Figure 2. Comparative word cloud based on the most frequently annotated words (SWAS_specific_PRESENT vs. SWAS_related_PRESENT annotations)
Figure 3. Overrepresented words in the annotated passages (SWAS_specific_PRESENT and SWAS_related_PRESENT annotations). Log likelihood calculated with the Quanteda R package
Focusing on the four SWAS dimensions, distinctions become even more fine grained. Figures 4 and 5 demonstrate for example how the phenomenon of Attention stimulates the widest reflections on the reading experience (e.g., on how “hooking” and “captivating” it can be). Transportation and Emotional Engagement partly share the keyword “felt”: however, in the first case it means a more cognitively-aware “experiencing” of the fictional world, while in the second it relates to the deepest personal feelings (with a slight dominance of the negative over the positive). Mental Imagery shows at the same time the widest selection of words (cf. Figure 4) and its lowest distinctiveness (cf. Figure 5), confirming the lower presence and definition of the phenomenon in the Goodreads reviews.

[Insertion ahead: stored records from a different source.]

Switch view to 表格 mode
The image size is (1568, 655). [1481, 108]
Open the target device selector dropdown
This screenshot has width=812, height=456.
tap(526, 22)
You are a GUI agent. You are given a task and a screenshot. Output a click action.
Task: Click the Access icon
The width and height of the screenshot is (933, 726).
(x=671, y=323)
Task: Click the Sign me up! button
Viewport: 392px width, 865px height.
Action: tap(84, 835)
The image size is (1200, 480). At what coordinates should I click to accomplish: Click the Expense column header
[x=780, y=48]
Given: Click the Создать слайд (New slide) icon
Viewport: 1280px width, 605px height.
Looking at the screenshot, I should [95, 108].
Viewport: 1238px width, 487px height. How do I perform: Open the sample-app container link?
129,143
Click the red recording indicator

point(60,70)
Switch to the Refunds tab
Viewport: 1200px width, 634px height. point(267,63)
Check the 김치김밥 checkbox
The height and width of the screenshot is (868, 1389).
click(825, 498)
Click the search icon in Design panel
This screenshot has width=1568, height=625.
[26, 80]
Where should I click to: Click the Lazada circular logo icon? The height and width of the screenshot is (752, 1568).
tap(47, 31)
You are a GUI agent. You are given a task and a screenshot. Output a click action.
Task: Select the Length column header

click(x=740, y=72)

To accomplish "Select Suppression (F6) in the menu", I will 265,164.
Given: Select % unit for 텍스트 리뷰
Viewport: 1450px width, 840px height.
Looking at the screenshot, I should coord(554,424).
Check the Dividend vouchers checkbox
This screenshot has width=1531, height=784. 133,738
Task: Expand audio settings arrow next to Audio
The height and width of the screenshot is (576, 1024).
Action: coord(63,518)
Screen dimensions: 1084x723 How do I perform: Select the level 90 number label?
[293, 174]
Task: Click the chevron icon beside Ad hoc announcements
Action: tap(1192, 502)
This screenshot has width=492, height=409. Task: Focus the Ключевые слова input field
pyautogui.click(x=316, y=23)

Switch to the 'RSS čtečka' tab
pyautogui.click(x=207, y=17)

Figure 4. Comparative word cloud of most frequently annotated words (four SWAS dimensions)
Figure 5. Overrepresented words in the annotated passages (four SWAS dimensions). Log likelihood calculated with the Quanteda R package
With the aim of extending the analysis on a much wider corpus, we used several state of the art machine learning approaches to train a binary classifier on the annotated reviews, cf. (Lendvai et al. 2020). When the current full dataset became available for training, a fine-tuned version of BERT (Devlin et al. 2018) reached 0.63 F-score on the target class, i.e., detecting absorption statements, and a linear regression model stacked on BERT predictions reached a mean average error of 0.08, cf. (Lendvai, Reichel, et al. 2020). These results strongly suggest that we can automate the annotation task in the future.
With reference to the conference theme, our research shows: (1) the utility of human agreement studies before the building of tools for DH; (2) the urge that computational literary studies move their attention towards the open and polyvocal treasure trove of information provided by social reading platforms (cf. Rebora et al., 2019).